Stored items
______

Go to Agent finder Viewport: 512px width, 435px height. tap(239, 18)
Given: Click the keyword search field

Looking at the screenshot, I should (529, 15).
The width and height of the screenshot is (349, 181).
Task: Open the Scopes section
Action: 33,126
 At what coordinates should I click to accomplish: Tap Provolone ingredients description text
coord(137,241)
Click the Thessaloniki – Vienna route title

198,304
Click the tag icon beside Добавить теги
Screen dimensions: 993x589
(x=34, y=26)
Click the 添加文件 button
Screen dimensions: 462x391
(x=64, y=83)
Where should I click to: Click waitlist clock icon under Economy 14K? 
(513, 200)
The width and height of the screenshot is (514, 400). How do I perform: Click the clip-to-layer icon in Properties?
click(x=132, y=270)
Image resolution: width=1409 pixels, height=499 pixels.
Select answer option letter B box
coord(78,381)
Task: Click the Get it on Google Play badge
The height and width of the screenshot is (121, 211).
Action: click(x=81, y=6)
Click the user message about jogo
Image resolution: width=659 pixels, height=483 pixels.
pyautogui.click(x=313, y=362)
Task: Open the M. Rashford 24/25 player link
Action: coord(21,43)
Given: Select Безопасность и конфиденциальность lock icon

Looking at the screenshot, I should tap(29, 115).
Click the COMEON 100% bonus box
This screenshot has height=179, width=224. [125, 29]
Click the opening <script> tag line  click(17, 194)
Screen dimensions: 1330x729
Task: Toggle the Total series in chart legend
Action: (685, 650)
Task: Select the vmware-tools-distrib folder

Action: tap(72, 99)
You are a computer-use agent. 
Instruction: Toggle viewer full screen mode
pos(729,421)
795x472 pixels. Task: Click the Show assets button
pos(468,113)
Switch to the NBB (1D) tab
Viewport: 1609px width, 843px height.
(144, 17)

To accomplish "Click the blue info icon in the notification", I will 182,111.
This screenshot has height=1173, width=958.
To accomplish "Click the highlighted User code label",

______

Give the records again, unchanged and complete.

→ Response:
Go to Agent finder Viewport: 512px width, 435px height. tap(239, 18)
Given: Click the keyword search field

Looking at the screenshot, I should (529, 15).
The width and height of the screenshot is (349, 181).
Task: Open the Scopes section
Action: 33,126
 At what coordinates should I click to accomplish: Tap Provolone ingredients description text
coord(137,241)
Click the Thessaloniki – Vienna route title

198,304
Click the tag icon beside Добавить теги
Screen dimensions: 993x589
(x=34, y=26)
Click the 添加文件 button
Screen dimensions: 462x391
(x=64, y=83)
Where should I click to: Click waitlist clock icon under Economy 14K? 
(513, 200)
The width and height of the screenshot is (514, 400). How do I perform: Click the clip-to-layer icon in Properties?
click(x=132, y=270)
Image resolution: width=1409 pixels, height=499 pixels.
Select answer option letter B box
coord(78,381)
Task: Click the Get it on Google Play badge
The height and width of the screenshot is (121, 211).
Action: click(x=81, y=6)
Click the user message about jogo
Image resolution: width=659 pixels, height=483 pixels.
pyautogui.click(x=313, y=362)
Task: Open the M. Rashford 24/25 player link
Action: coord(21,43)
Given: Select Безопасность и конфиденциальность lock icon

Looking at the screenshot, I should tap(29, 115).
Click the COMEON 100% bonus box
This screenshot has height=179, width=224. [125, 29]
Click the opening <script> tag line  click(17, 194)
Screen dimensions: 1330x729
Task: Toggle the Total series in chart legend
Action: (685, 650)
Task: Select the vmware-tools-distrib folder

Action: tap(72, 99)
You are a computer-use agent. 
Instruction: Toggle viewer full screen mode
pos(729,421)
795x472 pixels. Task: Click the Show assets button
pos(468,113)
Switch to the NBB (1D) tab
Viewport: 1609px width, 843px height.
(144, 17)

To accomplish "Click the blue info icon in the notification", I will 182,111.
This screenshot has height=1173, width=958.
To accomplish "Click the highlighted User code label",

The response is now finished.